Referential game dataset and loss.

Protocol:
  - Sender sees a target object feature vector.
  - Receiver sees (n_distractors + 1) candidate vectors in shuffled order
    and must identify which is the target using the sender's message.
  - Loss: cross-entropy over candidate positions (receiver output).
  - Reward for REINFORCE: 1.0 if receiver correct, 0.0 otherwise.
"""

import torch
from torch.utils.data import Dataset
import egg.core as core


class ReferentialDataset(Dataset):
    def __init__(self, n_objects, n_features, n_distractors, n_samples, seed=42):
        rng = torch.Generator()
        rng.manual_seed(seed)

        prototypes = torch.rand(n_objects, n_features, generator=rng)
        self.prototypes = prototypes

        indices = torch.randint(0, n_objects, (n_samples,), generator=rng)
        self.targets = prototypes[indices]
        self.labels = torch.zeros(n_samples, dtype=torch.long)

        distractor_idx = torch.zeros(n_samples, n_distractors, dtype=torch.long)
        for i in range(n_samples):
            pool = list(range(n_objects))
            pool.remove(int(indices[i]))
            chosen = torch.randperm(len(pool), generator=rng)[:n_distractors]
            distractor_idx[i] = torch.tensor([pool[c] for c in chosen])

        distractors = prototypes[distractor_idx]
        all_candidates = torch.cat([self.targets.unsqueeze(1), distractors], dim=1)

        perm = torch.stack([torch.randperm(n_distractors + 1, generator=rng) for _ in range(n_samples)])
        self.candidates = torch.stack([all_candidates[i][perm[i]] for i in range(n_samples)])
        self.labels = torch.tensor([(perm[i] == 0).nonzero(as_tuple=True)[0].item() for i in range(n_samples)])

    def __len__(self):
        return len(self.targets)

    def __getitem__(self, idx):
        return self.targets[idx], self.labels[idx], self.candidates[idx]


def referential_loss(sender_input, message, receiver_input, receiver_output, labels, aux_input=None):
    """Cross-entropy loss + accuracy for the referential game."""
    loss = torch.nn.functional.cross_entropy(receiver_output, labels, reduction="none")
    acc = (receiver_output.argmax(dim=-1) == labels).float()
    return loss, {"acc": acc}


def build_game(sender, receiver, cfg):
    return core.SenderReceiverRnnReinforce(
        sender, receiver, referential_loss,
        sender_entropy_coeff=cfg.get("sender_entropy_coeff", 0.01),
        receiver_entropy_coeff=cfg.get("receiver_entropy_coeff", 0.001),
    )


def build_game_gs(sender, receiver, cfg):
    """Gumbel-Softmax variant — fully differentiable, no entropy coefficients."""
    return core.SenderReceiverRnnGS(
        sender, receiver, referential_loss,
        length_cost=cfg.get("length_cost", 0.0),
    )
Gallery

Learning curves and message length distribution across all five conditions, mean ± 1 std across 10 seeds.

Figure 1 — Learning curves
Figure 2 — Message length distribution
What I Learned

Architecture is not a neutral implementation detail.

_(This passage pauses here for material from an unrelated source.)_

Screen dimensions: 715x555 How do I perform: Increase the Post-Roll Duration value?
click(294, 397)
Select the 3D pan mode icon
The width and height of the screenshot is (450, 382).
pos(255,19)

The inductive bias you build into an agent — specifically, whether it processes sequences step-by-step — shapes the kind of language it develops, independently of whether it succeeds at the task.

Running 10 seeds per condition and tracking variance was as important as the point estimates. The Transformer's REINFORCE failure was only visible in aggregate — individual seeds would have been misleading. Multi-seed evaluation is non-negotiable for emergent communication research.

I also learned that writing up research is a different skill from doing it. Making the methodology precise enough that someone else could replicate it, and separating what the results actually show from what you hoped they would show, took as much effort as the experiments themselves.